▸ Quoted passage
[v2,2/2] bugreport: generate config whitelist based on docs
diff mbox series

Message ID 20190817003926.102944-3-emilyshaffer@google.com
State New
Headers show
Series
  • Untitled series #161079
Related show

Commit Message

Emily Shaffer Aug. 17, 2019, 12:39 a.m. UTC
Add a new step to the build to generate a whitelist of git-config
variables which are appropriate to include in the output of
git-bugreport. New variables can be added to the whitelist by annotating
their documentation in Documentation/config with the line
"// bugreport-include".

Some configs are private in nature, and can contain remote URLs,
passwords, or other sensitive information. In the event that a user
doesn't notice their information while reviewing a bugreport, that user
may leak their credentials to other individuals, mailing lists, or bug
tracking tools inadvertently. Heuristic blacklisting of configuration
keys is imperfect and prone to false negatives; given the nature of the
information which can be leaked, a whitelist is more reliable.

In order to prevent staleness of the whitelist, add a mechanism to
generate the whitelist from annotations in the config documentation,
where contributors are already used to documenting their new config
keys.

▸ Data block

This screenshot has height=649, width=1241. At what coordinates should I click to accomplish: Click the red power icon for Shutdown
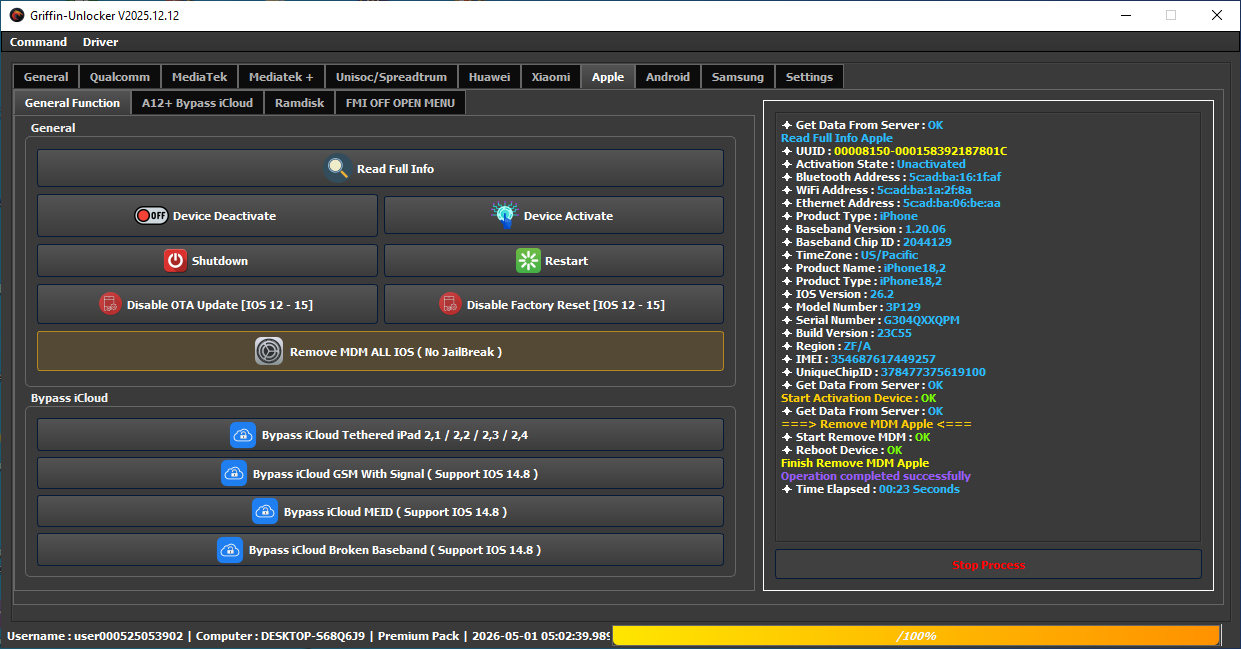tap(176, 261)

▸ Task goal
Decide whether each statement agrees with the commit message above. Answer yes or no, and quote the words from the commit message that decide it. (a) New config variables join the whitelist when their documentation is annotated with the line "// bugreport-include". (b) The commit message judges heuristic blacklisting of configuration keys to be more reliable than a whitelist. (c) The whitelist is meant to be maintained by hand, separately from the config documentation.

▸ Exercise output
(a) Yes: "New variables can be added to the whitelist by annotating their documentation in Documentation/config with the line "// bugreport-include"."
(b) No: "Heuristic blacklisting of configuration keys is imperfect and prone to false negatives; given the nature of the information which can be leaked, a whitelist is more reliable."
(c) No: "add a mechanism to generate the whitelist from annotations in the config documentation"